» Your task: Rewrite the rows from the line containing "You are a computer-use agent. This" through the end of the rows, swapping "properties" for "settings" and keeping everything else the same. Omit the pictures.

» Given records:
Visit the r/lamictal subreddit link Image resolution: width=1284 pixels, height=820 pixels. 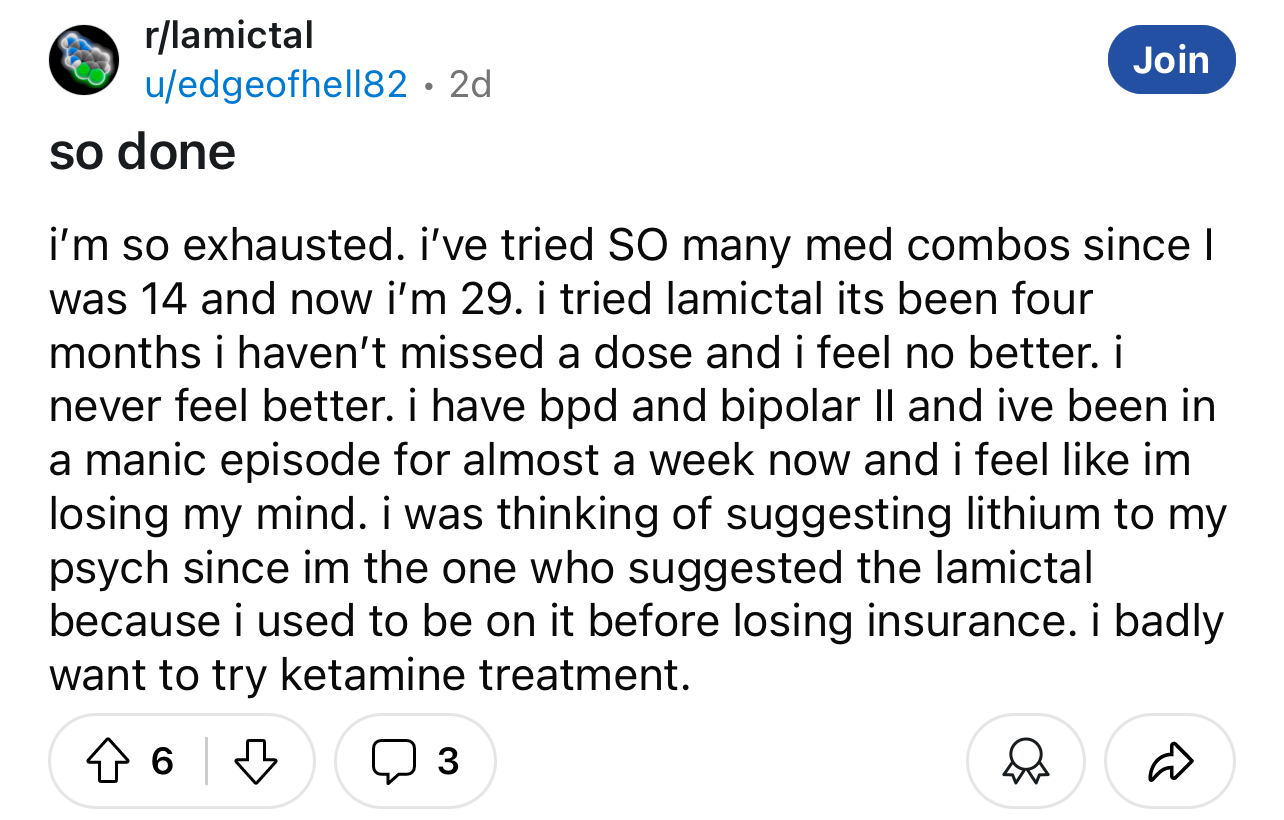pyautogui.click(x=229, y=36)
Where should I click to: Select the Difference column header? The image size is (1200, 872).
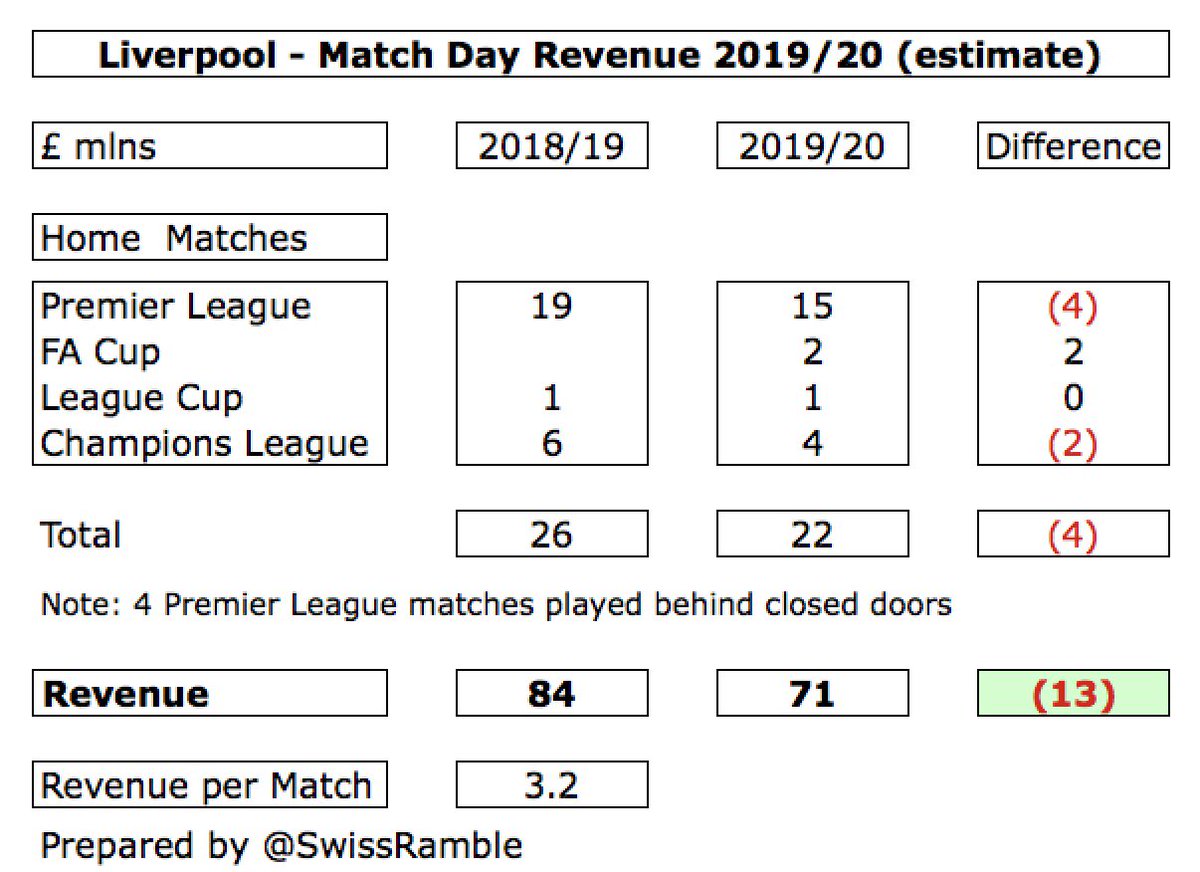[1073, 146]
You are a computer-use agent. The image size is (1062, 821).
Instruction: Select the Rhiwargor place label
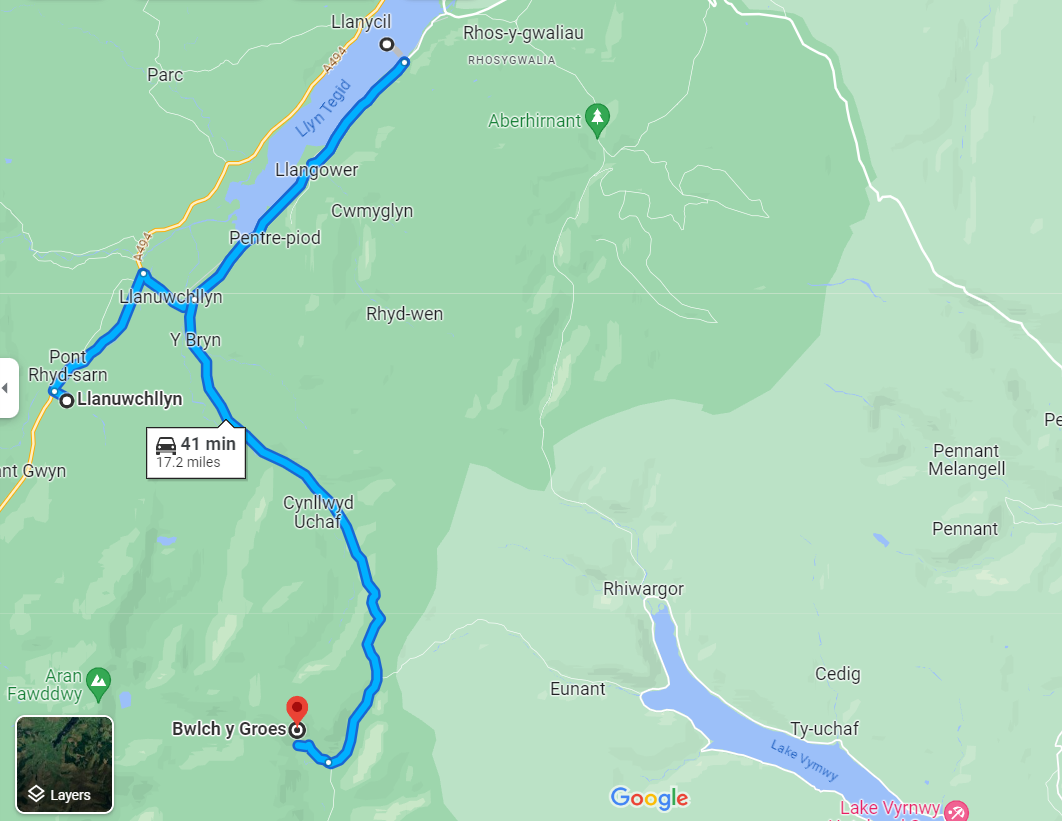643,589
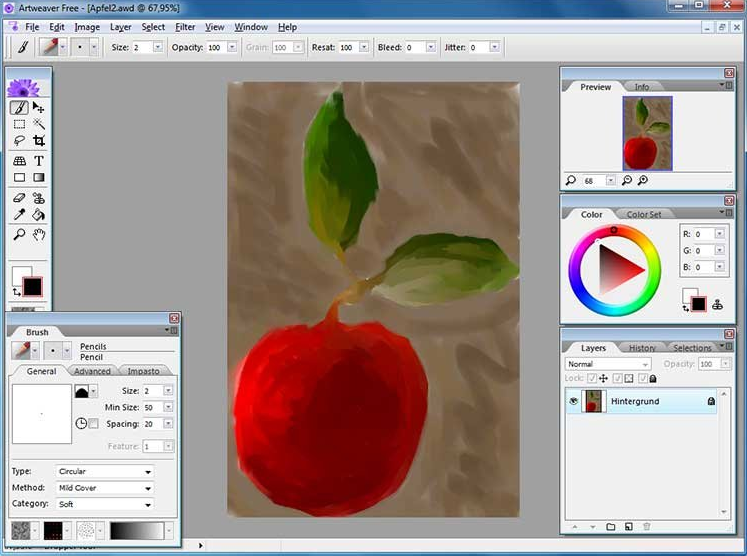
Task: Expand the brush Type dropdown showing Circular
Action: pos(105,471)
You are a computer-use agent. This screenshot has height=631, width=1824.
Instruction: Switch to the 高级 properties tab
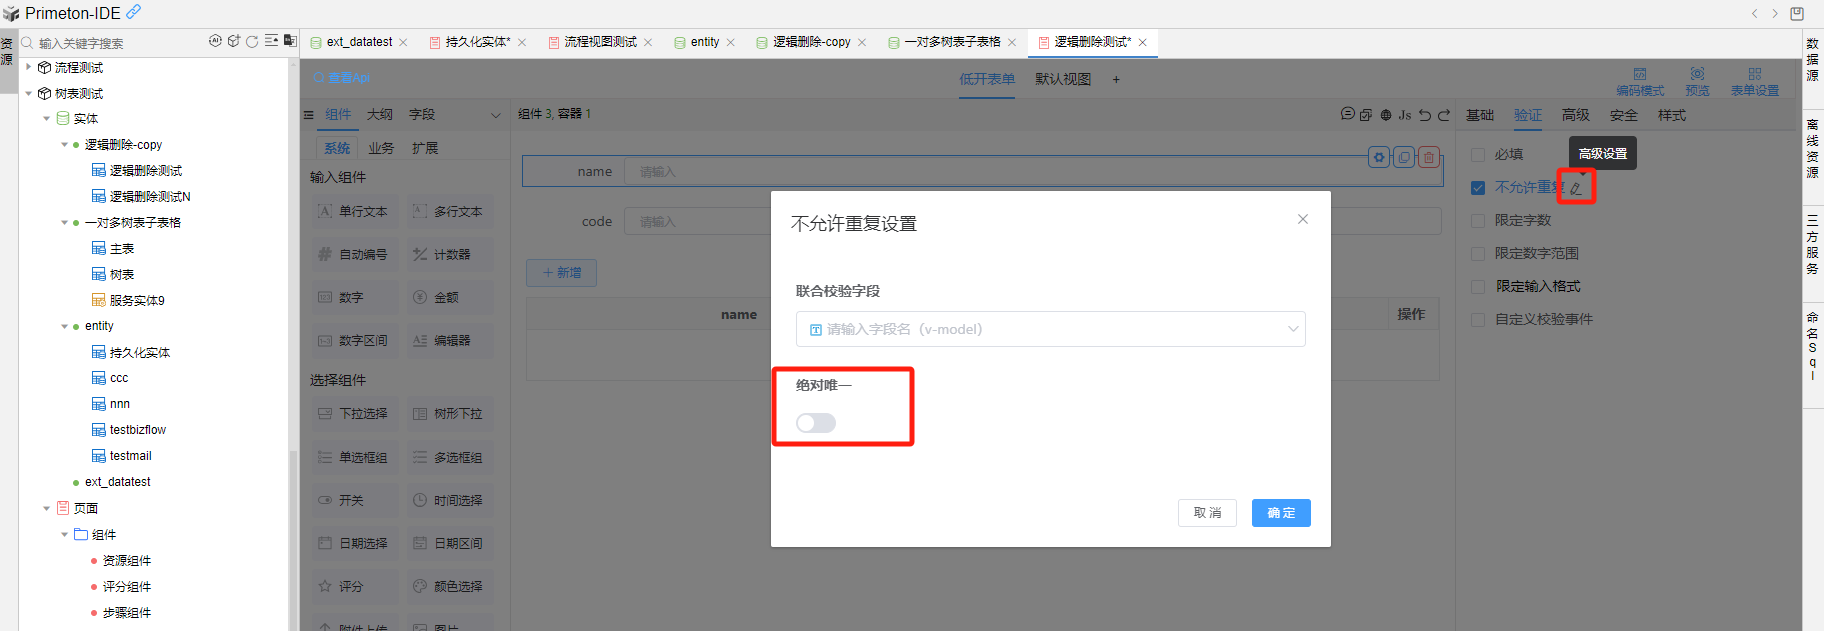tap(1575, 115)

» Reply to the exercise:
You are a computer-use agent. This screenshot has height=631, width=1824.
Instruction: Switch to the 高级 settings tab
tap(1575, 115)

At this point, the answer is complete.